清史紀事本末後金(遼藩)の建国(遼藩建国)
努爾哈赤が万暦四十四年(1616年)に帝位に即き後金を建国してから、七大恨を掲げた明への攻勢、サルフの戦いでの明軍撃破、遼陽・瀋陽への遷都を経て、天啓六年(1626年)に寧遠で初めて大敗し努爾哈赤が没するまでの経過。11年間。
年表(11件)
- 明神宗
- 万暦四十四年(1616年)努爾哈赤が帝位に即き後金を建国、元号を天命とする
- 万暦四十五年(1617年)東海沿辺の未服属諸部を平定
- 万暦四十六年(1618年)七大恨を掲げ挙兵し撫順・清河を攻略
- 万暦四十七年(1619年)サルフの戦いで明の四方向軍を撃破し葉赫を滅ぼす
- 光宗
- 泰昌元年(1620年)懿路・蒲河二路を攻略し撒爾湖に遷都
- 熹宗
- 天啓元年(1621年)瀋陽・遼陽を攻略し遼陽(東京)に遷都
- 天啓二年(1622年)西平堡・広寧を攻略、東京城を築き遷都
- 天啓三年(1623年)喀爾喀の一部が帰順、扎魯特部を征討
- 天啓四年(1624年)毛文龍の攻撃を撃退、皮島攻めは戦果得られず撤退
- 天啓五年(1625年)瀋陽(盛京)へ遷都、東海方面へ遠征
- 天啓六年(1626年)寧遠城攻めで初の大敗、八月に努爾哈赤没す
明神宗万暦四十四年(1616年)
- 努爾哈赤が帝位に即き、国号を「満洲」、元号を天命と定めた(後金建国)。臣下から尊号「覆育列国英明皇帝」を奉られた。

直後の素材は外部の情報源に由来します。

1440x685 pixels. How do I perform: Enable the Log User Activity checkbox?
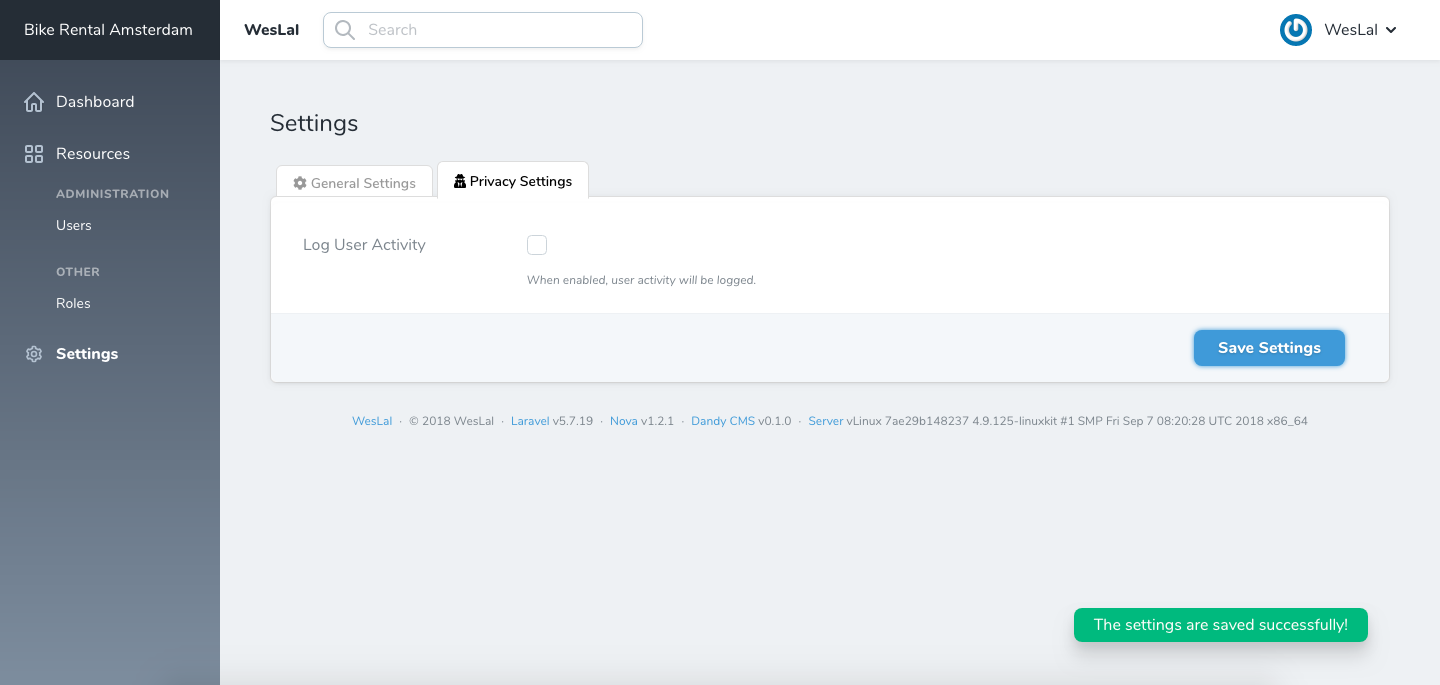tap(537, 245)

- 大臣扈爾漢らに東海の薩哈連部を攻めさせ、黒竜江流域まで進出。多数の部族を服属させた。
万暦四十五年(1617年)
- 東海沿辺の未服属諸部を平定。島に拠って抵抗する者も小舟で攻め服属させた。
万暦四十六年(1618年)
- 努爾哈赤は明に対する「七大恨」(祖父殺害、盟約違反、葉赫支援、婚姻妨害、開墾民の駆逐、葉赫への偏信、哈達支援など)を掲げて出兵。撫順を攻略し、遊撃李永芳が降伏。追撃してきた明の援軍(総兵張承蔭ら)を大破し全滅させた。
- 撫安堡・清河城なども攻略し、守将鄒儲賢・張斾以下一万の兵が全滅した。
万暦四十七年(1619年)
- 葉赫方面を攻略しつつ、明は経略楊鎬の指揮で四方向から満洲を攻撃(サルフの戦い)。満洲軍は各方面を各個撃破し、杜松・馬林・劉綎らの明軍を壊滅させ、朝鮮の援軍も降伏させた。

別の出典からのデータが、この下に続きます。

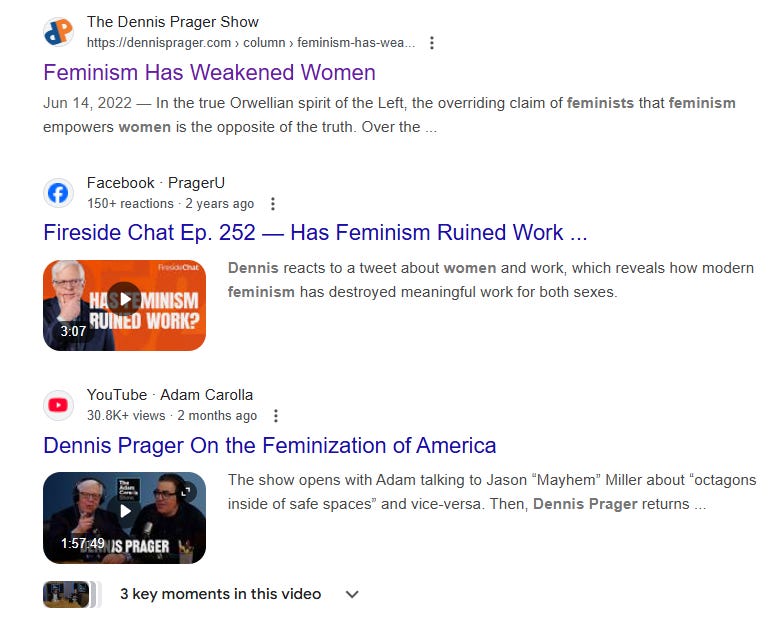The height and width of the screenshot is (620, 773).
Task: Open 3 key moments in this video
Action: click(x=220, y=594)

- 続けて開原・鉄嶺を攻略。八月には葉赫を攻めて滅ぼし、扈倫四部(哈達・輝発・烏喇・葉赫)をすべて平定した。
光宗泰昌元年(1620年)
- 懿路・蒲河二路を攻略。都を撒爾湖に遷し、軍民の居所を整備した。
熹宗天啓元年(1621年)
- 瀋陽を攻略。守将賀世賢・尤世功らを撃破し、続いて遼陽を攻略。経略袁応泰は自刃した。
- 遼陽以東の多くの城が降伏し、満洲は遼陽(東京、のち盛京)に遷都した。
- 毛文龍が鎮江堡・湯站・険山などを奪って抵抗するも、満洲は反撃し住民を内地へ強制移住させた。
天啓二年(1622年)
- 遼河を渡り西平堡を攻略。広寧も陥落し、経略熊延弼・広寧巡撫王化貞は難民を連れて山海関に退いた。廷臣は両名を弾劾し死罪とした。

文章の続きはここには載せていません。